**Text:**
=====

Prayer: Lord, help me to be very discerning in terms of who I listen to in regard to my call and life. In Jesus’ name. Amen.

Scripture readings today included: 1 Kings 12, 2 Chronicles 10-11, and Philippians 2.

Todays "Creative" Workout

For a while now I've been wanting to do a fun, out-of-the-ordinary, just use-what's-around-the-farm kind of workout. Today was the day.

First I had to prepare the workout area (the barnyard) by taking the lawn mower and mowing a path about 4 swaths wide and roughly 25 yards long.

Then I organized the workout area. Equipment needed: one rototiller, one bale of hay, one long and heavy flagstone rock, one tractor with loader, one pair of work gloves.

After a 10 minute warm-up I was ready for three rounds of the following circuit.

Rototiller pushes (with the rototiller in neutral and not running, I pushed it once down the course and back again as fast as I could. My thighs were screaming by the end.)

Tractor Loader Pull-ups (8 pull-ups with overhand grip on the edge of the loader using gloves)

Bale jumps (Stand with bale of hay in front. Jump up on bale and back down, 10 times.)

Decline Bale Push-ups (put feet on bale of hay and do 15 push-ups)

Bale Planks (similar to Stability Ball Planks but a little easier since the bale is an immovable object. Hold pose for 45 seconds)

Flagstone Kettle-bell swings (A traditional Kettle-bell swing, but with a flagstone. 15 reps)

Hanging leg raises (underhand grip on loader with gloves, keep legs mostly straight and bring them up in front and back down with a controlled motion. 8 reps)

Rest one minute and repeat circuit 2 more times. Prepare for exhaustion!

This workout probably could have used a little more upper-body work. And next time I'll work a little harder on my form, since that's where the real gains are to be had. But it was a really fun challenge and also a great change of pace. It's also an example of how one can simply use whatever's available at the time for a really good workout wherever you are.

Friday, June 11, 2010

Inspiring Change for the Better

June 11, 2010
Scripture Verses: Philippians 1:9-10 And this is my prayer, that your love may overflow more and more with knowledge and full insight 10 to help you to determine what is best, so that in the day of Christ you may be pure and blameless…

Observation: being a leader includes authentically wanting the best for those who follow.

=====

**Task set:**
A. Condense the paragraph of the farm workout post that begins "This workout probably could have used" into two sentences, keeping its main points.
B. Reproduce the farm workout post word for word from "First I had" to "do 15 push-ups)".

=====

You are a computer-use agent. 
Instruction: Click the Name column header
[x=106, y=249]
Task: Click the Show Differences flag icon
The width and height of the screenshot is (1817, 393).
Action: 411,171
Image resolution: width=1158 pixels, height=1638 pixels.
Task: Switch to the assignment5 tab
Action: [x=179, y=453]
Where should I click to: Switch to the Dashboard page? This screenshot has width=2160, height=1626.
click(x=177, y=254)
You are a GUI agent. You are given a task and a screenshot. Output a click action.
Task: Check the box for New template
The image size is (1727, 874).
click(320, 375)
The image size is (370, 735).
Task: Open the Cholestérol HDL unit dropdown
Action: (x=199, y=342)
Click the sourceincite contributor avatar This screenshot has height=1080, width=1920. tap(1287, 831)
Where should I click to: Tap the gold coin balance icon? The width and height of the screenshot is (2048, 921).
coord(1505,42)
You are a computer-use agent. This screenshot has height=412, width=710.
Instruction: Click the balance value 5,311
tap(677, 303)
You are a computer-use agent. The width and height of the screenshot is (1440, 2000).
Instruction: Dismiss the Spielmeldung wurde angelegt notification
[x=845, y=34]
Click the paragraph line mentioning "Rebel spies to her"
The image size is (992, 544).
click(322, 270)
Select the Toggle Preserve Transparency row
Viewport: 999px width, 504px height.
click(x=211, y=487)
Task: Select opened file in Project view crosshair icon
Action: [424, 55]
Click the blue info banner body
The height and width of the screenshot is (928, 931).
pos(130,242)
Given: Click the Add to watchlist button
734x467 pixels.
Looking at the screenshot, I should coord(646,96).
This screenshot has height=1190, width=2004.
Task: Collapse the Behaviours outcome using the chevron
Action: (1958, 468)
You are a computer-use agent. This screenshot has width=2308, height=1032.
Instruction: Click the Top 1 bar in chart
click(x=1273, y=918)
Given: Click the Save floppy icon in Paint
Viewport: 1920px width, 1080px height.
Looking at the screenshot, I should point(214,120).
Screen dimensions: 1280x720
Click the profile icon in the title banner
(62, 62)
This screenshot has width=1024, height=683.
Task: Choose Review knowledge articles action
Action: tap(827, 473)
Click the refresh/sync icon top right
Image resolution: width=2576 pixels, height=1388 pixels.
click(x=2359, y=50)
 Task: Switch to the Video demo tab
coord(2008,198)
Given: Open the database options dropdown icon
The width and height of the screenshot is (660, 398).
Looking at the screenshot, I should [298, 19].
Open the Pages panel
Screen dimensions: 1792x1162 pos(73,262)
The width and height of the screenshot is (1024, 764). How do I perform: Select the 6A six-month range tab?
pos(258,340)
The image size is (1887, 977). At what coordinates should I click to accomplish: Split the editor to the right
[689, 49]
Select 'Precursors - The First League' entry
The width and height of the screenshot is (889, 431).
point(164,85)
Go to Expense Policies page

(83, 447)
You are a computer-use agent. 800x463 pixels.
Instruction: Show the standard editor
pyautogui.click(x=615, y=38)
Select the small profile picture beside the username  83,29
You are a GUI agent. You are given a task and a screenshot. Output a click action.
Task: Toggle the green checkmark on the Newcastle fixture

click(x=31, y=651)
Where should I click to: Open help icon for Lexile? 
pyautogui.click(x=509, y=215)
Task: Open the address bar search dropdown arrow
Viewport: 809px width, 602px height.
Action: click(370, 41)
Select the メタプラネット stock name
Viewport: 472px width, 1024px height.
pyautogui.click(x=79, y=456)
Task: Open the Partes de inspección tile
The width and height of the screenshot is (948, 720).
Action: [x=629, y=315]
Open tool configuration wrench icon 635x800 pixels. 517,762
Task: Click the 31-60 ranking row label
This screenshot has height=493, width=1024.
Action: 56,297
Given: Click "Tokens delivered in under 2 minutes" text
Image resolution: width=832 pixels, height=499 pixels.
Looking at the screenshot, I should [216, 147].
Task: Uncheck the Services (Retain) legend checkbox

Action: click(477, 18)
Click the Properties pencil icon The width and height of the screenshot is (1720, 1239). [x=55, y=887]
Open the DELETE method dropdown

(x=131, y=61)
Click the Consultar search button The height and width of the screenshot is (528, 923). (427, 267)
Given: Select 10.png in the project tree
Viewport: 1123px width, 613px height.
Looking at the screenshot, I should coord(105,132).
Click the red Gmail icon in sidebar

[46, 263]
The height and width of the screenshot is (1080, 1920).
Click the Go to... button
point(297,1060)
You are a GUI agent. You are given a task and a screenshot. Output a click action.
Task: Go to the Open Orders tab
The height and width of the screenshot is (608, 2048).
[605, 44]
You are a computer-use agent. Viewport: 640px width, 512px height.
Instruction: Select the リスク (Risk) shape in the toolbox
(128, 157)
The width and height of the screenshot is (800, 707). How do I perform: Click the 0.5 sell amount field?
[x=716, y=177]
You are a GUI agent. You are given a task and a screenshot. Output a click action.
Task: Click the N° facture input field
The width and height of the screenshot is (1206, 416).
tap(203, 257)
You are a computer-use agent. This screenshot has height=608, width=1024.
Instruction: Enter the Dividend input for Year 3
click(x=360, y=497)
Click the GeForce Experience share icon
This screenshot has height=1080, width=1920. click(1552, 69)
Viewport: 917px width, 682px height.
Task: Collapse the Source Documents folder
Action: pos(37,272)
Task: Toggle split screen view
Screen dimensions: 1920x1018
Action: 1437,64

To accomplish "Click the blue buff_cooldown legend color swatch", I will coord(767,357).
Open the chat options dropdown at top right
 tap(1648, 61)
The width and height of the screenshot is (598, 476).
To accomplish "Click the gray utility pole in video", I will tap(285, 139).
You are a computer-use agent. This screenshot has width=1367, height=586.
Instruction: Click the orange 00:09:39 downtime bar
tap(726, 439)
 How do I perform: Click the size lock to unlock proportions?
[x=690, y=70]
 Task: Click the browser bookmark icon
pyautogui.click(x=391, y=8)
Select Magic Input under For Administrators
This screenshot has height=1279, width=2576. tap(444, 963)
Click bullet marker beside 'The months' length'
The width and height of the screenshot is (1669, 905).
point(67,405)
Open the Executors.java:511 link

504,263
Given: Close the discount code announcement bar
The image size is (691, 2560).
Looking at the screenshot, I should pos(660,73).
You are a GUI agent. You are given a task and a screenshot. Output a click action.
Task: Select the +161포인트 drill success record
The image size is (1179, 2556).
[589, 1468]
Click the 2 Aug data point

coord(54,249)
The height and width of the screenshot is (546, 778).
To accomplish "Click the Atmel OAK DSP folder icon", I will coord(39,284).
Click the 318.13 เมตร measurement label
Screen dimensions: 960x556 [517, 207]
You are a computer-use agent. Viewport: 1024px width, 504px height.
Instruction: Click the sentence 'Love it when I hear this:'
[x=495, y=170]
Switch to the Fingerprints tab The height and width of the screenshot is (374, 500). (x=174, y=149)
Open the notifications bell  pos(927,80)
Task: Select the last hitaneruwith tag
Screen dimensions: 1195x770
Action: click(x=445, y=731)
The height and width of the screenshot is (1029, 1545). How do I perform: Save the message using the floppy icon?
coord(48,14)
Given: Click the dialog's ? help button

=====

**Problem solutions:**
A. The workout needed a bit more upper-body work, and next time the focus will be on better form, where the real gains are. Still, it was a fun challenge and a welcome change of pace that showed how whatever is on hand can make a good workout anywhere.

B.
First I had to prepare the workout area (the barnyard) by taking the lawn mower and mowing a path about 4 swaths wide and roughly 25 yards long.

Then I organized the workout area. Equipment needed: one rototiller, one bale of hay, one long and heavy flagstone rock, one tractor with loader, one pair of work gloves.

After a 10 minute warm-up I was ready for three rounds of the following circuit.

Rototiller pushes (with the rototiller in neutral and not running, I pushed it once down the course and back again as fast as I could. My thighs were screaming by the end.)

Tractor Loader Pull-ups (8 pull-ups with overhand grip on the edge of the loader using gloves)

Bale jumps (Stand with bale of hay in front. Jump up on bale and back down, 10 times.)

Decline Bale Push-ups (put feet on bale of hay and do 15 push-ups)